*Exercise*. For the data below, give the number of lines in which "time" occurs. Include nothing besides that number.

*Data extract*.
···

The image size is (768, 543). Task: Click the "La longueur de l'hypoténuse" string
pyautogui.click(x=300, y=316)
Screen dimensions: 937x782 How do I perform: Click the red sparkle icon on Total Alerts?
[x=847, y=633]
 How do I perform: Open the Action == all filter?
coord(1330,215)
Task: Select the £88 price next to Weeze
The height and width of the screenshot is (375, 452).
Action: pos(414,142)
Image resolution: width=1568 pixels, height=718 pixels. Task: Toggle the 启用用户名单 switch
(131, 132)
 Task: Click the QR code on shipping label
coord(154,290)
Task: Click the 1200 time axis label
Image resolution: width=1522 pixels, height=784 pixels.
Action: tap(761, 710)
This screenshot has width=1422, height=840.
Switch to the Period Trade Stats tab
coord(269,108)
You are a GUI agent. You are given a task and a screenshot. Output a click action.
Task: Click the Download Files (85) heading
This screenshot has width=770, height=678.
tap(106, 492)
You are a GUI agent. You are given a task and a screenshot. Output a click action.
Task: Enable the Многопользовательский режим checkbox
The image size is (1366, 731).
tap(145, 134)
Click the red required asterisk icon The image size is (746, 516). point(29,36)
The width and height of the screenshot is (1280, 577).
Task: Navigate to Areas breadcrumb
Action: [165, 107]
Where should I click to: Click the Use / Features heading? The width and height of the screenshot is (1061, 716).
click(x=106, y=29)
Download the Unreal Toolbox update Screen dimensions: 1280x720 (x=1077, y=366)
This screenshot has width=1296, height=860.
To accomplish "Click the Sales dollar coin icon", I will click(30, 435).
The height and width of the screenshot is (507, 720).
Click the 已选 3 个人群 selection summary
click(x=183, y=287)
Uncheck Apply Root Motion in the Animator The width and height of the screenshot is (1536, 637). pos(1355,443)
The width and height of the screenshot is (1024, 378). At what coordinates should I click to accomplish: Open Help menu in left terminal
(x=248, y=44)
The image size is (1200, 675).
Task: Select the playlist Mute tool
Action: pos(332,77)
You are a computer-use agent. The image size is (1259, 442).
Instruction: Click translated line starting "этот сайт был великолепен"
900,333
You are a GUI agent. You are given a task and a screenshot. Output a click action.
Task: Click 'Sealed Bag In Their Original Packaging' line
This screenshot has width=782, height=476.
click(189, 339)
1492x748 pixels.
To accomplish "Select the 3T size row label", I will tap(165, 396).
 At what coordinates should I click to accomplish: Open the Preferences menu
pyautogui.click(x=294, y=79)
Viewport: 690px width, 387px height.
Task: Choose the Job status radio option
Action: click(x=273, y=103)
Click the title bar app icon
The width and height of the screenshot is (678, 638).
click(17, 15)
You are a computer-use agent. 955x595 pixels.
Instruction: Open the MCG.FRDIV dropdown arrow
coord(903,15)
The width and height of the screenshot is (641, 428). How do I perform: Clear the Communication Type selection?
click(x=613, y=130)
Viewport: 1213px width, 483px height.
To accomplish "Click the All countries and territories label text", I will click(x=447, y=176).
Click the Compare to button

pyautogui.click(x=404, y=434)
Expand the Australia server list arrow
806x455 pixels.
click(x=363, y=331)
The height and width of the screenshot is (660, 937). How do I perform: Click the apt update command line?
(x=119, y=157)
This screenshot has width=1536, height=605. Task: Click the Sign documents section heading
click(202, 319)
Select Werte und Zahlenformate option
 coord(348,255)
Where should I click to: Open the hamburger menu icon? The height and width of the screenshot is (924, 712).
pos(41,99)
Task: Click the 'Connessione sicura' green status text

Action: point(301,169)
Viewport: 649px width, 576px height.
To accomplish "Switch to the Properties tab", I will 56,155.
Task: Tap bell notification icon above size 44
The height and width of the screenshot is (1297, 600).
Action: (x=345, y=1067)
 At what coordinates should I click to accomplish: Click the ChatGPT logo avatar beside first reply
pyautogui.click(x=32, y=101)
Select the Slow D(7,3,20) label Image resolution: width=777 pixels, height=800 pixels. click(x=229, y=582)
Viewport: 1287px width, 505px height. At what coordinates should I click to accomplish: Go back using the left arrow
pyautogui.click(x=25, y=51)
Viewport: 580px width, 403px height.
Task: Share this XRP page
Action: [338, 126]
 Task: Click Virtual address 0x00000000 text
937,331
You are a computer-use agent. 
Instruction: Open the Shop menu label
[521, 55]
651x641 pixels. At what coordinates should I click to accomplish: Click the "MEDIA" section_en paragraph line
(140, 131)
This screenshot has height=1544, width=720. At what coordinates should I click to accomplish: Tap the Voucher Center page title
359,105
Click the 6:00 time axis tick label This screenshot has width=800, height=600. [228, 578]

···

*Answer for the task*. 2